The Buck Stops Here

It’s been more than four years since I made the transition from COO to CEO of Any Lab Test Now. As COO, I was already a C-level executive. I had significant fiscal responsibilities and an impact on the overall direction of Any Lab Test Now, so the tactical shift from one role to another was a natural one. As I look back on the past four years though, I realize that, while I did have a solid handle on what direction I wanted to take the franchise system, I still had learning to do.

I suppose I will always have learning to do! But, in the past few years, there have been certain lessons about which I am reminded again and again – and which I think are helpful to anyone, from an entry-level employee to a new franchisee to other CEOs.

The Buck Stops Here

I’ve always liked the phrase “The Buck Stops Here.” The quote was made famous by President Harry S. Truman, who had a plaque with the phrase on his desk. The saying represents the disinclination to “pass the buck,” or pawn off problems and responsibilities onto someone else.

It probably strikes you that this an obvious lesson for someone in the role of CEO. After all, decisions end with me. Ultimately, I’m accountable for challenges or short comings that may be faced by the franchise system. At the end of the day, I’m the one who has to make the call and stand by it.

But, even if you aren’t a CEO, I hope you’ll approach life and your profession with this mindset. Like I am fortunate to do, surround yourself with a fantastic team of professionals (in my case, franchisees and employees) and together, celebrate your all your successes. But, know that at the end of the day, when you turn off your computer, you are ultimately responsible for the decisions that you make.

There’s Nothing Wrong with Being Direct

When something does go wrong, I do believe that the buck stops with me. That said, my job is also to make sure that Any Lab Test Now gets on course quickly and doesn’t repeat mistakes. That means that I must be direct and clear with franchisees and employees when initiatives fail. It happens: We try ideas that fail. It’s OK. But I can’t afford – and the franchise system can’t afford – to hide from mistakes or the truth behind why ideas didn’t work out. I must be frank and direct in dealing with these.

The irony is that one of my biggest hurdles in assuming this role was to flip this thinking back on myself. I’ve had to learn that some decisions are tough and that it’s important not to take negative feedback too personally. I work hard to listen and sincerely understand what the issues are, as well as to think about what I can do better next time, without hearing the feedback as a personal slight.

I appreciate that it’s hard, but mastering the art of giving and receiving direct feedback is one of those lessons that will take you far in life.

Little Steps Forward Lead to Strategic Wins

Learning from mistakes is only one step in achieving success as a franchise system. You may imagine that there’s a lot more to the job. As the CEO, it’s exciting to provide strategy, establish plans for the direction of the franchise system, and motivate everyone to embrace the ideas. There’s a thrill to guiding things forward.

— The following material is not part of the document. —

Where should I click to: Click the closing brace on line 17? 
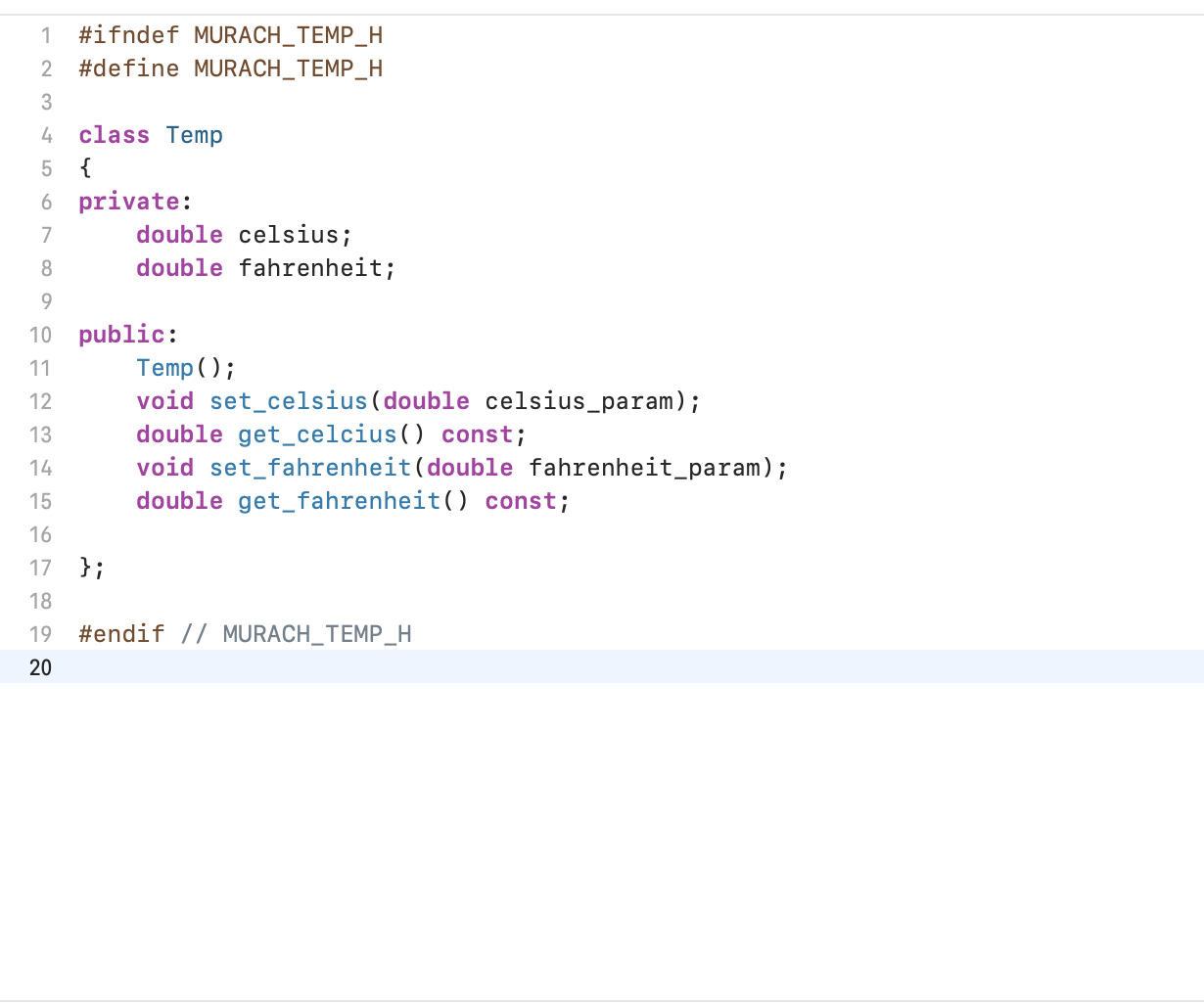click(x=84, y=568)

However, I’ve learned to be cautious about getting so caught up in my plans that I forget to look forward. It can be easy to execute a plan once you get the hang of it. You have a list of items with deadlines, and you start working through them.

But, as the CEO, I must be one step ahead of the plan and look beyond what’s happening with the franchise system today. I have to be thinking about what’s changing in the industry, what new needs customers and franchisees have. I have to be figuring out what our position will be tomorrow, not just today. What I’ve learned to do over the past few years is to stop thinking about this as one huge task that I’m going to do in a single sitting. I have learned that I must move forward with strategic initiatives each day in order for Any Lab Test Now to say ahead of the curve.

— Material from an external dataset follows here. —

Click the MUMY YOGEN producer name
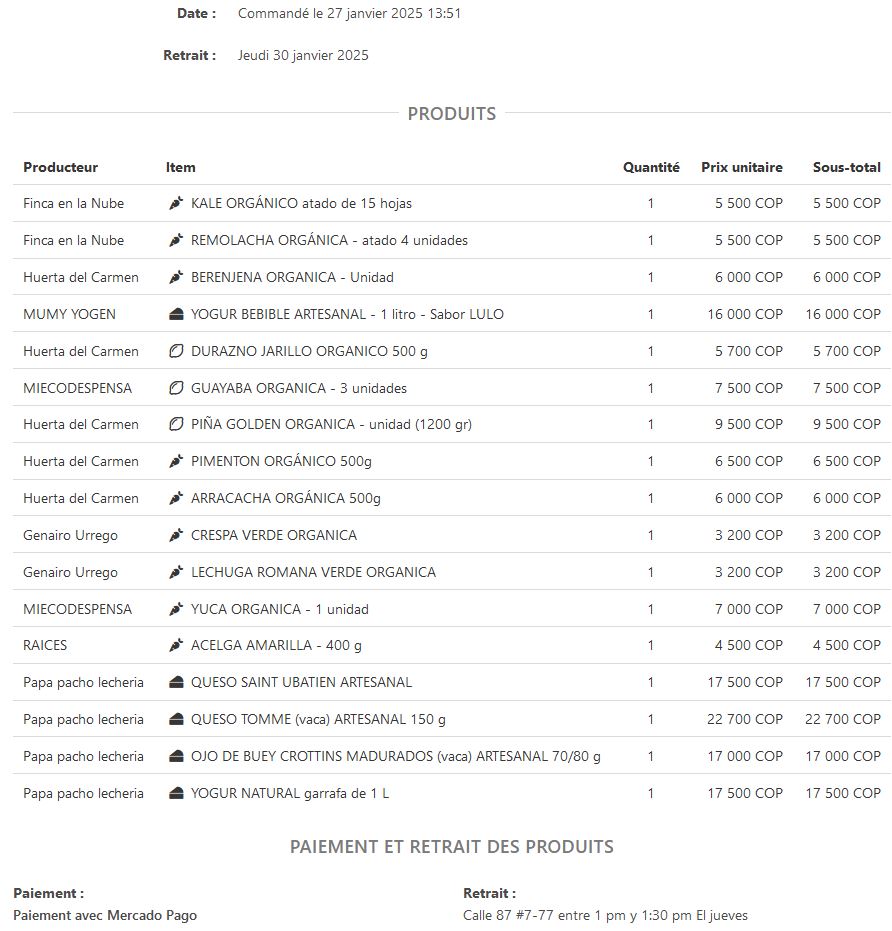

I think that this is something that’s very true for any working professional. It’s likely that several of you are not intimately involved in setting strategy at the executive level; however, every role in any company or franchise system is meant to evolve with changing business needs. Make sure that you’re carving out little pieces of time on a regular basis to step away from day-to-day tasks and think about your future direction – or that of your department, team, or business.

Becoming the CEO of Any Lab Test Now did not happen overnight; it took time, determination and a good bit of elbow grease. And, while I will not be passing the buck, I also know that I am not an island. I have an amazing team supporting me, and we work diligently together to make sure that there are many successes to celebrate at Any Lab Test Now.

These three lessons will stay with me as I continue to work hard, build our brand and grow as the CEO of Any Lab Test Now. Now, I’m curious to hear. What lessons have you learned as you’ve transitioned from one role to the next?